Page text:
--- START ---

Sawada vs  Proudfoot Schermann nomograms.jpg

Qualitative urine test for paraquat
This simple test, if positive, indicates exposure to paraquat.
  • 1 mL of a 1% sodium dithionate solution (found in haematology labs) is added to 10 mL of urine.

A blue colour change indicates paraquat ingestion. If this test is negative on urine passed 2 to 6 hours after ingestion it indicates that a significant exposure is unlikely.

Other investigations

The following tests may be abnormal in paraquat overdose
  • Full blood count
  • Coagulation studies
  • Electrolytes
  • LFTs
  • Chest X-ray
  • ECG
  • Blood lactate


A new formulation with an increased emetic concentration, an alginate and a purgative (INTEON®) was initially associated with an improvement in mortality in Sri Lanka that was not sustained.
A formulation of paraquat with lysine acetylsalicylate was shown to have low mammalian toxicity and effective herbicidal activity in a rat model.


The following have been associated with fatal outcome
  • Oesophageal and gastric erosions
  • Renal failure
  • Ingestion of more than one mouthful of 20% concentrate
  • Multiorgan failure
  • Development of pulmonary opacities on chest X-ray
  • Decreasing lung volumes on spirometry
  • Paraquat concentration > 3–5 mg/L

The presence of these indicates a fatal outcome in the majority of patients.

The rate of increase in plasma creatinine over time (5 hours) is also correlated with outcome and can give prognostic information (Ragoucy-Sengler C and Pileire B, 1996).
It is also possible to predict the probability of survival for any specified time and concentration after ingestion of paraquat up to at least
200 h after ingestion (Jones AL et al, 1999).

The time course of the rise in blood lactate can also help in predicting outcome in the absence of paraquat concentrations (Sun, 2014)


Patients in extremis have no realistic hope of recovery with current treatments. Treatment of such patients should be palliative once the diagnosis is established. Otherwise, the standard principles of resuscitation (assessment and management of airway, breathing and circulation) should generally be followed as per routine guidelines.

GI Decontamination

Activated charcoal and/or Fuller's Earth (if available) should be given immediately. Emesis and lavage are contraindicated due to the corrosive nature of paraquat. Fuller's Earth and activated charcoal should be repeated 4th hourly if tolerated.

--- END ---

Data section:

--- START ---

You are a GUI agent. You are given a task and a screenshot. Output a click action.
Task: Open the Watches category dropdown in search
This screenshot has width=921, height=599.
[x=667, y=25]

--- END ---

Set of tasks:
1 - In the paraquat text, condense the paragraph beginning "Patients in extremis have no realistic hope" into a short bulleted list that keeps its main points.
2 - From the paraquat text, list every test it says may be abnormal in paraquat overdose.
3 - Write a continuation of the paraquat text that picks up after its final sentence.
The material comes from a different source than the paraquat text.

Answers to the exercises:
1 -
- Patients in extremis have no realistic hope of recovery with current treatments.
- Once the diagnosis is established, their treatment should be palliative.
- For other patients, the standard principles of resuscitation (assessing and managing airway, breathing and circulation) should generally be followed according to routine guidelines.

2 -
- Full blood count
- Coagulation studies
- Electrolytes
- LFTs
- Chest X-ray
- ECG
- Blood lactate

3 -
Patients with moderate poisoning may benefit from good supportive care. Mild to moderate hypoxia should not be routinely treated with oxygen as it will worsen oxidative stress and it greatly increases lethality in animal models. Oxygen should only be administered if the arterial oxygen saturation falls below 90%. In patients with high paraquat concentrations and/or multiorgan failure it can be argued that palliative care is the most rational treatment due to the extremely poor prognosis.


Corticosteroids and cyclophosphamide have been suggested as treatment. There are two non-randomised trials with opposite results (Buckley, 2001) and a randomised trial which did not show benefit (Gawarammana, 2012). There are a large number of other theoretically appealing treatments including N-acetylcysteine, lung transplantation and superoxide dismutase; however, there is insufficient animal or human work to support their use.

Elimination enhancement

Patients with borderline paraquat concentrations or ingestions around the potentially lethal dose (i.e. 5 g), may benefit from early charcoal haemoperfusion with CVVHD (Gao, 2014). This will only be useful if it can be given prior to the distribution of the majority of paraquat into pneumocytes (i.e. within 2 to 4 hours).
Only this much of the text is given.